Though she was not yet applying for the U-Visa, Virginia followed a similarly arduous process while she stayed at the shelter, talking to counselors and law enforcement about her experiences, over and over. At the time, she didn’t think the counseling helped her. She was withdrawn, sullen. “When someone goes through something – physical abuse, verbal abuse – it messes with you mentally,” she says. “It messes with your spirit and your soul.” It’s hard to imagine the thoughtful, earnest mother as a bitter pre-teen, but Virginia admits she was suicidal by age 12. “I was like this closed shell. I was always crying. I was always angry.” She faltered in school, turning to alcohol and marijuana for escape.
 
S.K. was indicted in March 2001 for aggravated sexual assault of a child, and over the next two years Virginia’s family was in and out of police stations and courtrooms as she continued to spiral into depression. Virginia did not know at the time that her cooperation with law enforcement – however painful – was key to the U-Visa process. She just wanted revenge. “I wanted him to pay. I wanted him to suffer and to feel what I felt,” she says.
 
She did not get quite what she hoped for, because near the end of the whole ordeal she stopped cooperating with authorities. S.K. was able to get the charges reduced to a Class A misdemeanor, and instead of jail time received two years of probation and a $1,500 fine, along with a court order to stay away from Virginia and her family. They have not seen him since.
 
By the time Virginia was 19, she had (mostly) righted the ship, ditching the less-than-wholesome lifestyle she’d adopted to deal with the trauma of her childhood. She made good grades and attended college. And perhaps most important, she gained an optimism born of resilience. “I try to see the best of everyone and everything,” she says. “I want my son to grow up in a positive environment.”

SOURCE DATA:
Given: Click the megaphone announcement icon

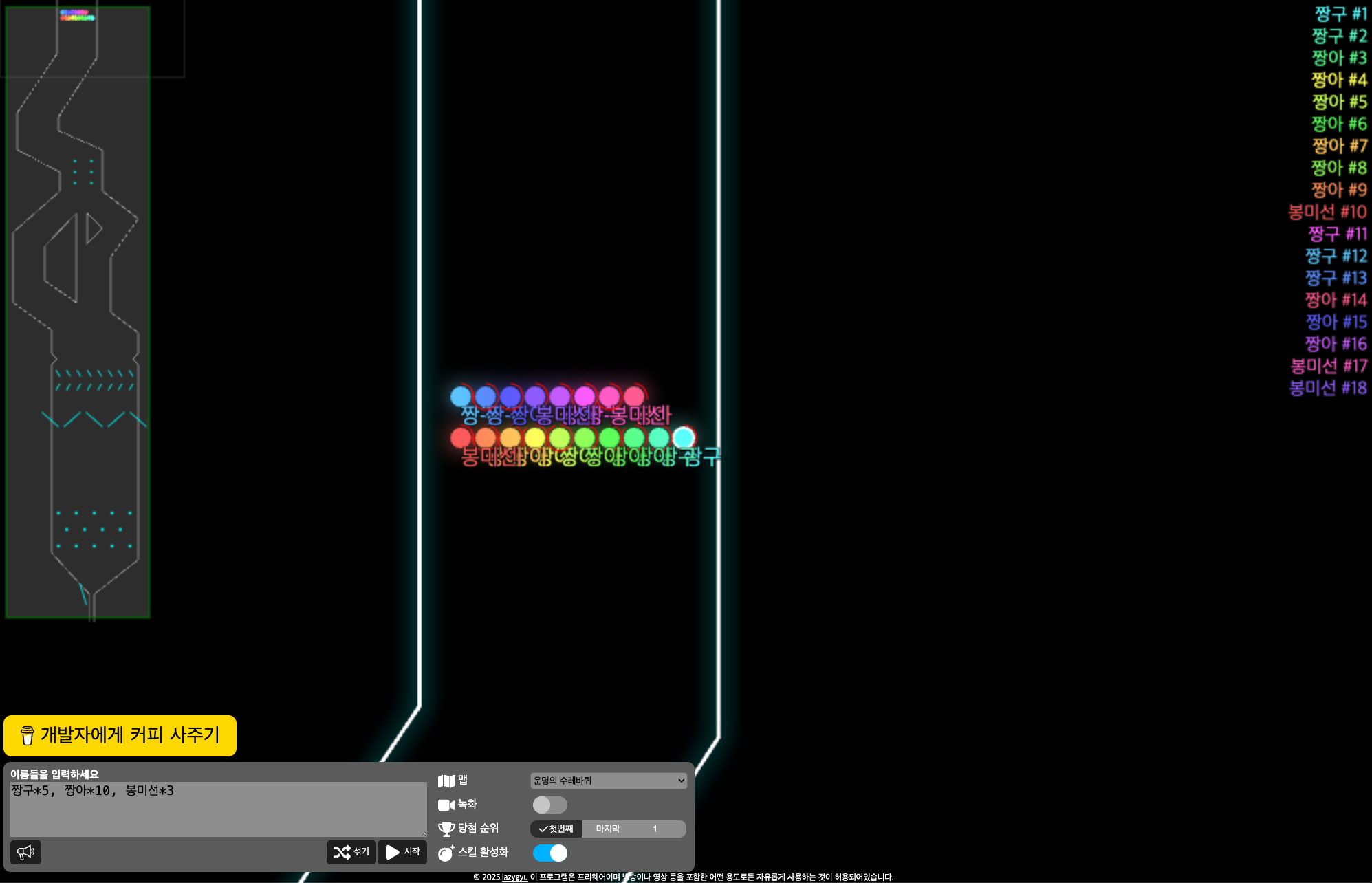Looking at the screenshot, I should (x=26, y=852).
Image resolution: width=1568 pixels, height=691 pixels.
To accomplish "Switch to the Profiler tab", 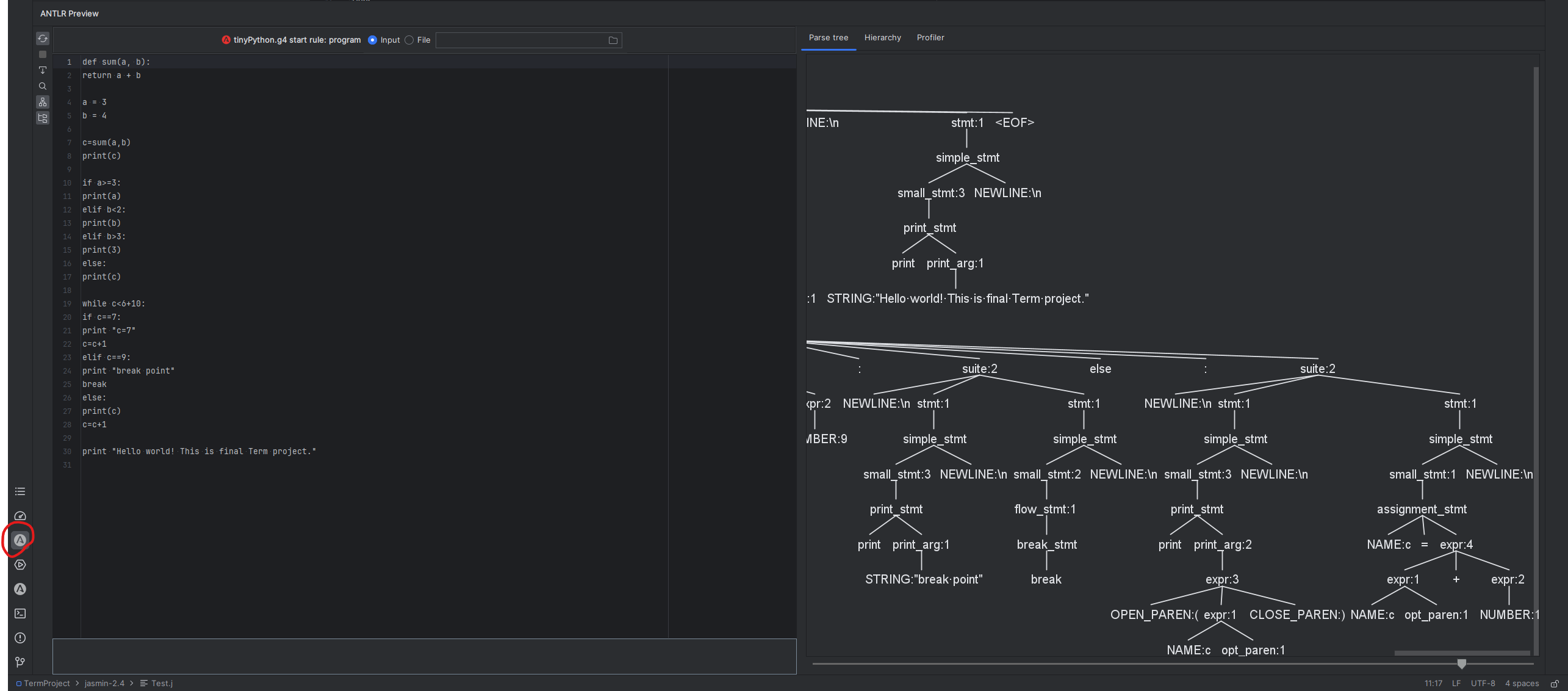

EXERCISE AIM: Please extend the passage about Virginia and the U-Visa, picking up right after its last sentence. The data has nothing to do with the passage about Virginia and should be treated as separate material.

ANSWER TO THE PROBLEM:
 
In 2008, with the help of CCD, Virginia decided it was time to tackle her family’s legal status. “After everything, I wanted to get my residency. I wanted my papers.”
 
Happy Endings
 
Virginia had two choices: A relative could petition for them, but the family would have to return to Mexico for 10 years to complete the process. Or she could revisit those days she lived in fear of S.K. and what he might do to her and claim the U-Visa she earned through suffering. “What happened to me had to happen for a reason,” Virginia says. “I was able – we were able – to get our green cards.”
 
What does Virginia plan to do with her freedom? Her eyes shine as she pounces on one possibility after another. She’s training to sell insurance, but she’d like to become a teacher’s aide, or a nurse or a social worker or a public speaker – anything that allows her to make other people’s lives better. “I want to be able to help and provide, and not just for myself and my son,” she says. “If I can help others, then I’ll do it. If I can save somebody’s life, I’ll do it.”
 
She also wants to teach her son that despite all the bad she’s encountered, good people are still out there. “I want to be the best mom I can be,” she says. “He’s my motivation.”